After the plethora of prestige pictures and art-house favorites released in November and December, movie audiences are unfortunately subjected to two months of Hollywood’s most embarrassing rejects in January and February, which are often referred to as “dump months.” There are nonetheless a few gems among all the dreck released at the start of each new year, but for now, we’re focusing on the worst of the worst releases in the weeks to come. To be fair, I haven’t seen these films, so there’s some degree of speculation here.
1. Dirty Grandpa
As the title of this unfortunate comedy suggests, there doesn’t seem to be much to Dirty Grandpa except a string of supposed “jokes” wherein an old man says inappropriate things you wouldn’t normally expect an old man to say. Worse still, that old man is Robert De Niro, further tarnishing his legacy with another addition of lousy buddy comedies, a cycle he’s been trapped in for nearly two decades now. The trailer features plenty of one-dimensional female stereotypes, including an amorous party girl played by Aubrey Plaza and a shrill fiance (Zoey Deutch) who Zac Efron’s character will obviously leave before the movie ends. The trailer offers plenty of hard-partying and vulgarity, but nothing actually, you know, funny.
2. The 5th Wave
Combining the extra-terrestrial mayhem of Independence Day with the disaster porn of 2012 or San Andreas, with a dash of the young adult-skew of the Hunger Games series, The 5th Wave looks like a film that can’t manage to be its own thing long enough to become worthwhile. The trailer is little more than a series of destructive images, or “waves,” a too-brief reference to aliens using humans as host bodies and some of the most uninspired lines of dialogue and voiceover you’re likely to hear in a film this year, including gems like “They took everything from me” and “How are we supposed to fight them if we don’t know what they are?” Early reviews are already confirming the obvious, calling The 5th Wave nothing more than “another plucky teenage girl with the fate of the world on her shoulders, buffeted by smoldering glances from two strong, yet sensitive, young men.”
3. Fifty Shades of Black
A film that’s likely to be no more clever than its groan-inducing title, Fifty Shades of Black is another parody of modern film from the mind of Marlon Wayans, who also brought you such memorable films as A Haunted House and Dance Flick. What’s that? You don’t remember those? That’s probably because the jokes are little more than obvious pratfalls and juvenile gross-out humor inspired by the latest temporary cinematic fad, which will still likely outlive Wayans’ half-assed parody films. Like those other efforts, there doesn’t seem to be anything of substance to this Fifty Shades of Grey takeoff, or even anything a fourteen-year-old couldn’t write after seeing a trailer for that original film.

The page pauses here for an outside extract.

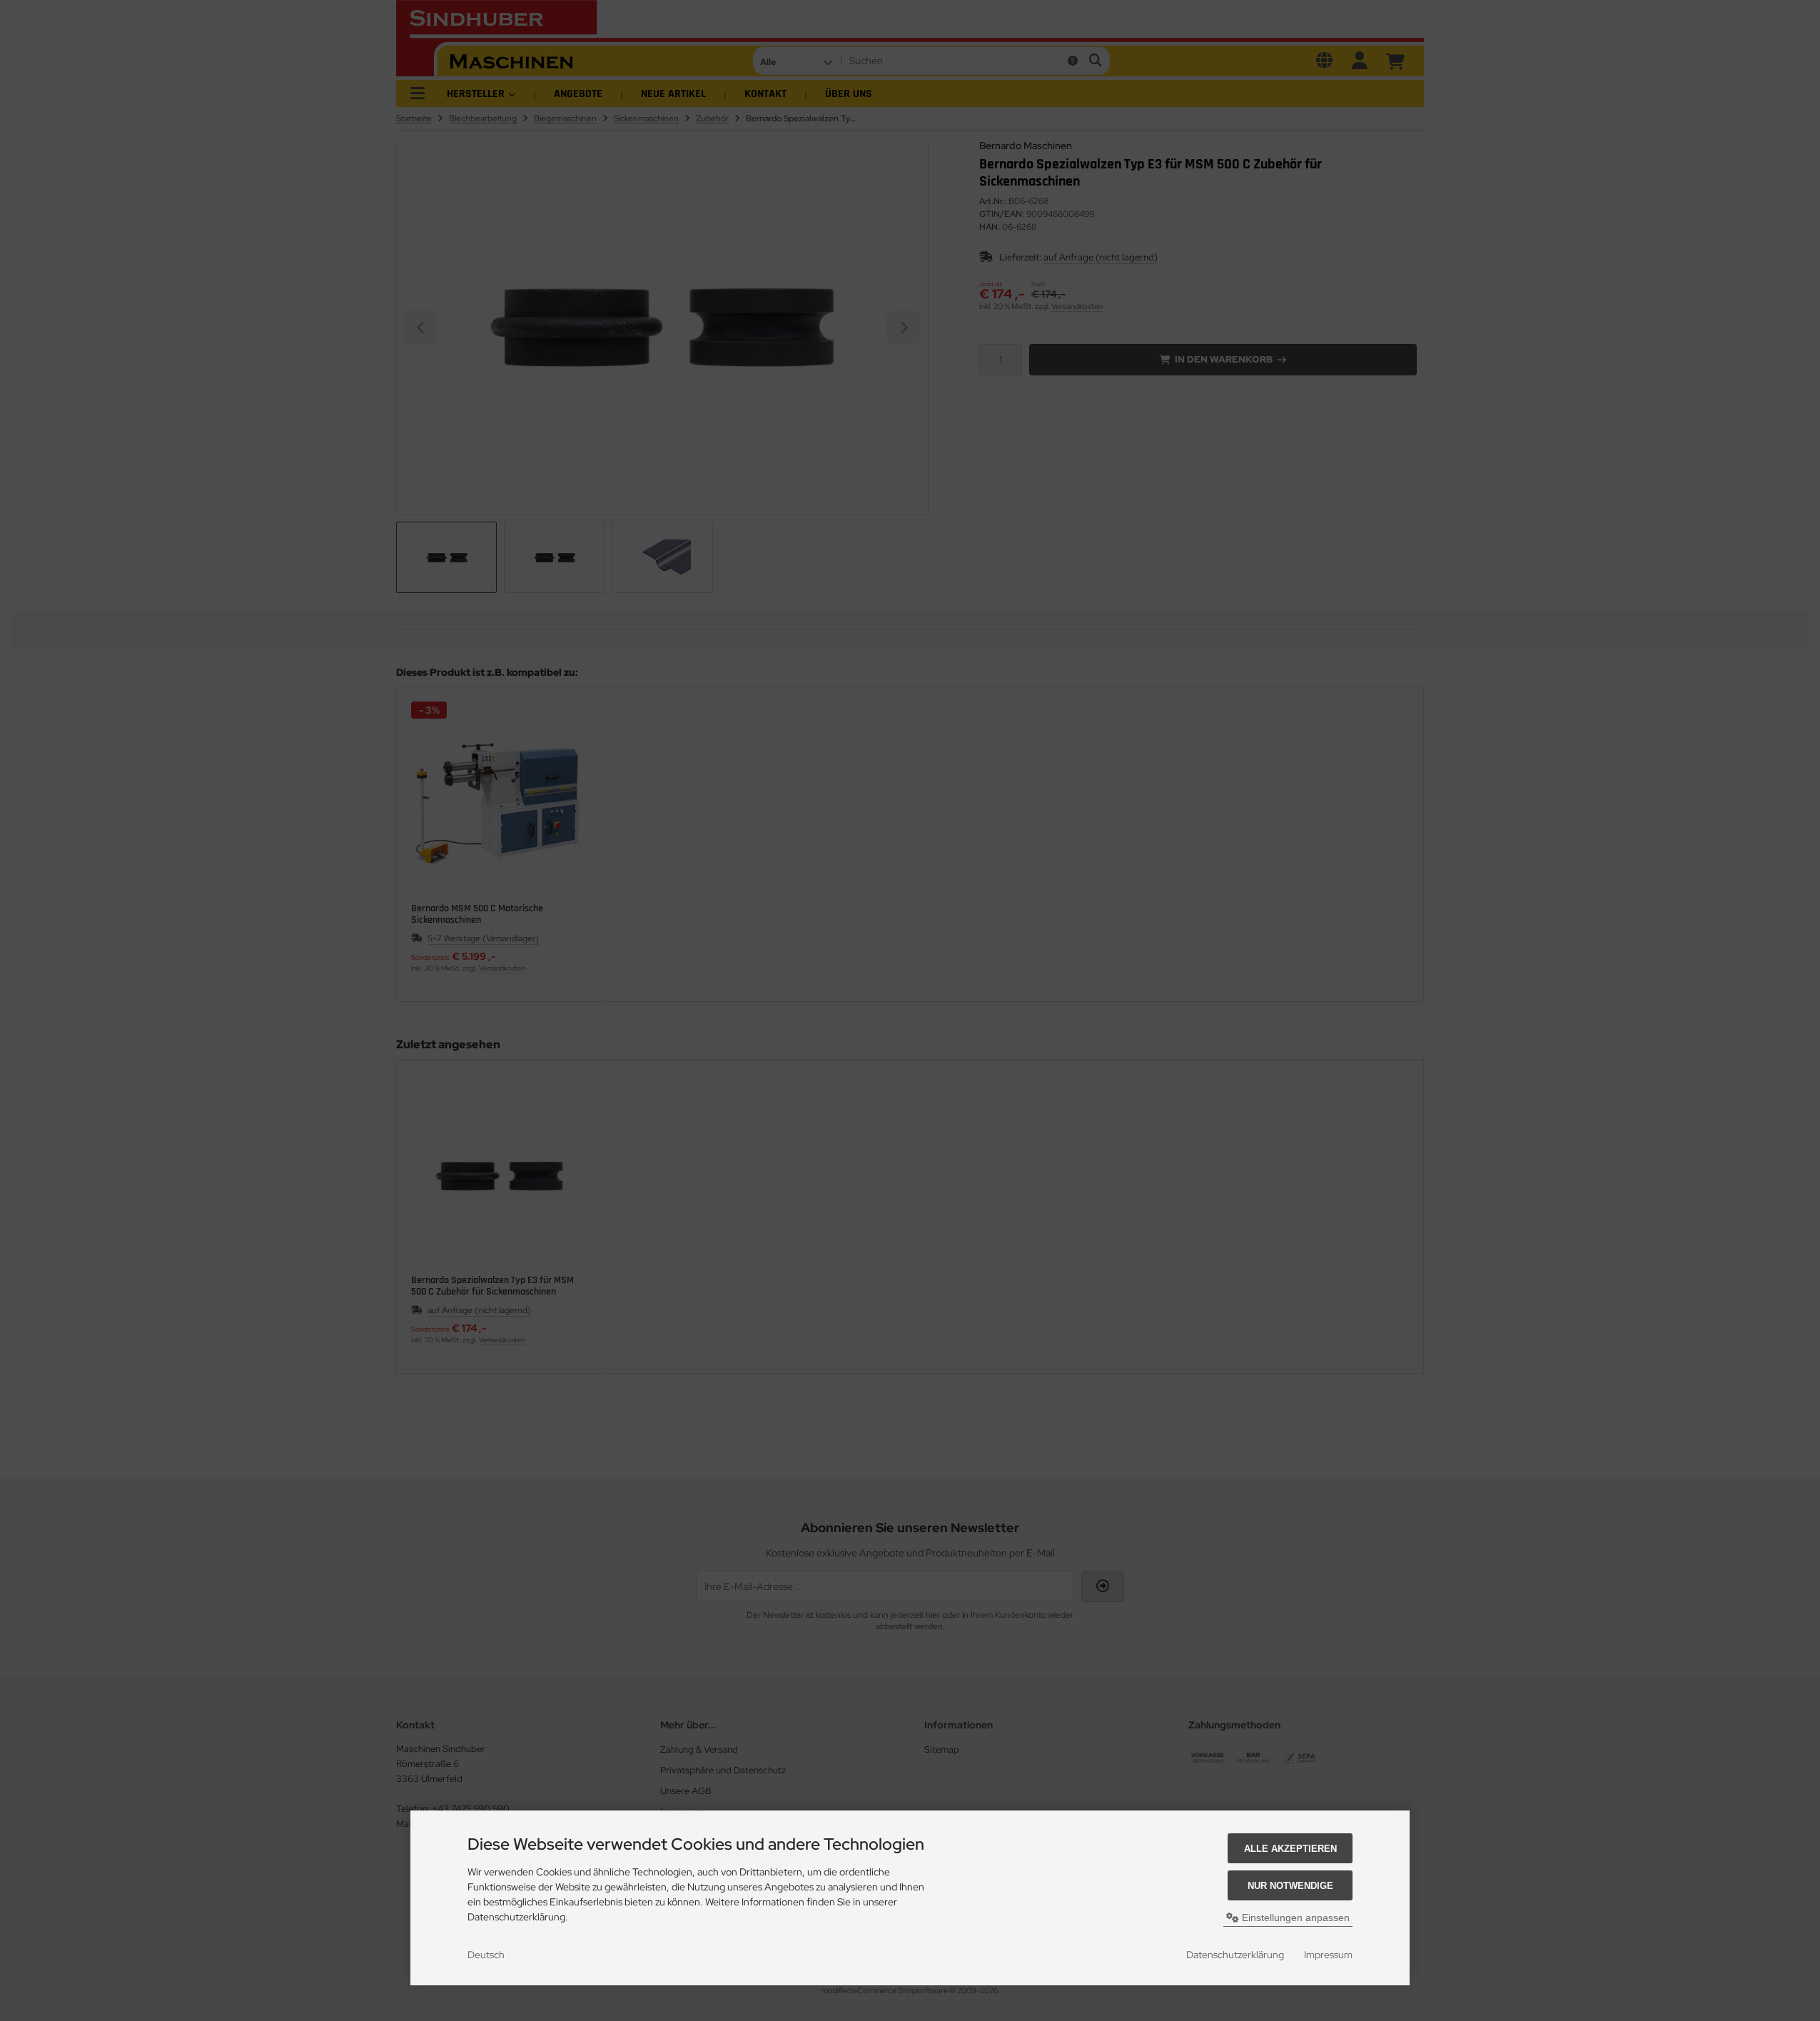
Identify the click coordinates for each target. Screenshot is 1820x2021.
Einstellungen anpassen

Regression wants you to believe its a high-quality dark crime thriller in the vein of 2014’s Prisoners, but don’t be fooled. Tellingly pushed back from a prime late summer release by The Weinstein Company, the Canadian-Spanish co-production stars Ethan Hawke as a detective investigating the sexual abuse of a girl by her father, who admits to the crime though he has no recollection of it. For all the darkness and self-seriousness of its trailer, early reviews from its international release suggest that Regression is little more than a poorly-scripted film that can’t quite decide if it’s a silly genre film about Satanism or an earnest “based on a true story” thriller with major psychological implications — and thus fails on both counts.
5. The Boy
From the director who brought you the high-earning but poorly-received horror film The Devil Inside, Boy manages to combine the creepy kid and creepy doll horror cliches into one, following a woman who’s drafted to babysit for an elderly couple whose son is nothing more than an unnerving porcelain doll, a la Annabelle. The trailer is impressive for how many cliches it manages to pack into a lean two minutes, featuring inexplicable Victorian imagery, mysterious backstories, creepy laughter, an inanimate object that somehow moves when no one is looking, a creaky rocking chair, lines like “he’s alive,” and lots and lots of jump scares. It’s a shame that even original horror movies should be so unoriginal.
6. The Finest Hours
In adapting a true story of a dangerous Coast Guard rescue to the screen, Disney seems to have put the emphasis on sentimentality rather than actual tension or character development. Chris Pine takes the lead as the hero with a New England accent, acting opposite a love interest with whom he seems to have no chemistry, played by Holliday Grainger. The trailer tries so hard to be inspirational it never manages to be actually interesting, or funny, or exciting, or involving, or any of the other qualities you’d want from a major motion picture. As with several films on this list, the production company kept moving the film back from an April release date before settling upon a January 29 release, right in the heart of the dump months.